Code
import numpy as np
A = np.array([[1, 2],
[2, 4]], dtype=float)
print("A =")
print(A)
print("rank(A) =", np.linalg.matrix_rank(A))A =
[[1. 2.]
[2. 4.]]
rank(A) = 1
Rank, null space, column space, and the geometry of collapse
Stand outside on a sunny afternoon.
You are a three-dimensional object, but your shadow is a two-dimensional shape on the ground. The shadow contains information: it may show your height approximately, your outline, and the direction of the sun. But it also destroys information: it does not show your eye color, the depth of your body, or the full three-dimensional structure that produced it.
A shadow is not just a picture. It is a mapping from one world to another.
Linear algebra gives us a precise language for this kind of situation. A matrix can stretch, rotate, shear, or reflect. But sometimes a matrix also collapses. It can send a plane onto a line, a space onto a plane, or many different inputs to the same output.
For example,
\[ P= \begin{bmatrix} 1 & 0\\ 0 & 0 \end{bmatrix} \]
sends
\[ \begin{bmatrix}x\\y\end{bmatrix} \mapsto \begin{bmatrix}x\\0\end{bmatrix}. \]
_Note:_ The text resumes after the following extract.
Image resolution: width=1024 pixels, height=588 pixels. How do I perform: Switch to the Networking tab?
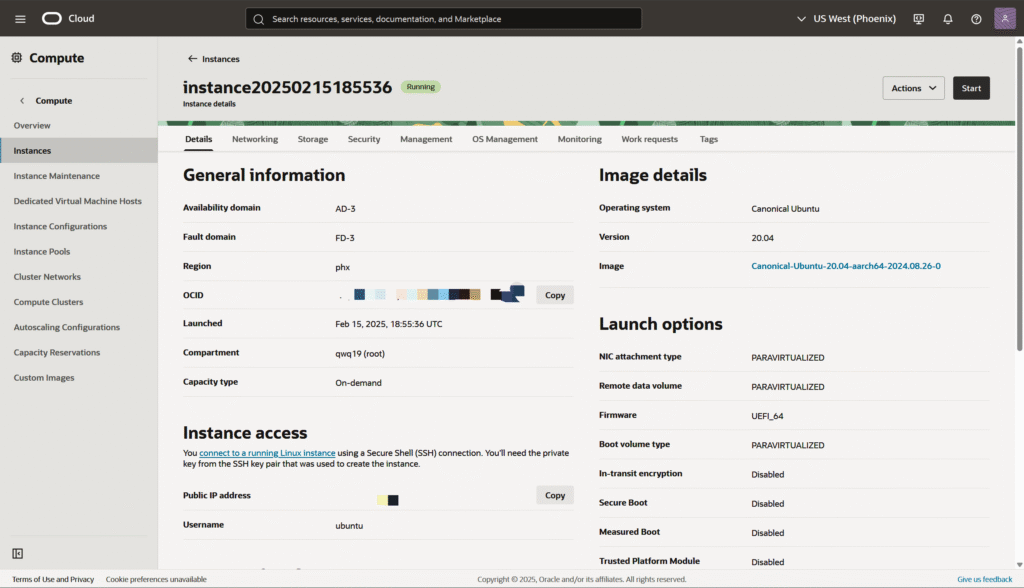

It keeps the horizontal coordinate and erases the vertical coordinate. The two different points
\[ \begin{bmatrix}3\\2\end{bmatrix} \quad \text{and} \quad \begin{bmatrix}3\\100\end{bmatrix} \]
both become
\[ \begin{bmatrix}3\\0\end{bmatrix}. \]
The matrix has forgotten something. Once the vertical coordinate is erased, there is no way to recover it from the output alone.
This chapter asks one of the most important questions in linear algebra:
When a matrix acts on data, what information survives, and what information disappears?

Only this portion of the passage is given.